SPECIAL FUNCTIONS AND COMPLEX VARIABLES
Author | : SHAHNAZ BATHUL |
Publisher | : PHI Learning Pvt. Ltd. |
Total Pages | : 534 |
Release | : 2010-09-07 |
ISBN-13 | : 9788120341937 |
ISBN-10 | : 8120341937 |
Rating | : 4/5 (37 Downloads) |
Download or read book SPECIAL FUNCTIONS AND COMPLEX VARIABLES written by SHAHNAZ BATHUL and published by PHI Learning Pvt. Ltd.. This book was released on 2010-09-07 with total page 534 pages. Available in PDF, EPUB and Kindle. Book excerpt: This well-received book, which is a new edition of Textbook of Engineering Mathematics: Special Functions and Complex Variables by the same author, continues to discuss two important topics—special functions and complex variables. It analyzes special functions such as gamma and beta functions, Legendre’s equation and function, and Bessel’s function. Besides, the text explains the notions of limit, continuity and differentiability by giving a thorough grounding on analytic functions and their relations with harmonic functions.
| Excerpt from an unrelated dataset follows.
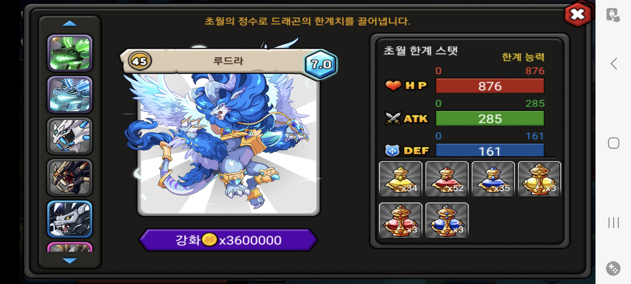The width and height of the screenshot is (631, 284).
Task: Click the red HP 876 bar
Action: [490, 86]
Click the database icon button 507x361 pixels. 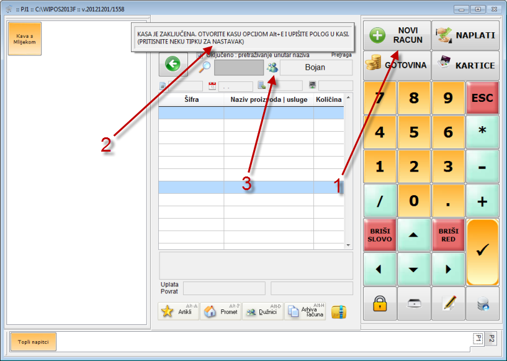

In addition, the book introduces the exponential function of a complex variable and, with the help of this function, defines the trigonometric and hyperbolic functions and explains their properties. While discussing different mathematical concepts, the book analyzes a number of theorems such as Cauchy’s integral theorem for the integration of a complex variable, Taylor’s theorem for the analysis of complex power series, the residue theorem for evaluation of residues, besides the argument principle and Rouche’s theorem for the determination of the number of zeros of complex polynomials. Finally, the book gives a thorough exposition of conformal mappings and develops the theory of bilinear transformation. Intended as a text for engineering students, this book will also be useful for undergraduate and postgraduate students of Mathematics and students appearing in competitive examinations. What is New to This Edition : Chapters have been reorganized keeping in mind changes in the syllabi. A new chapter is exclusively devoted to Graph Theory.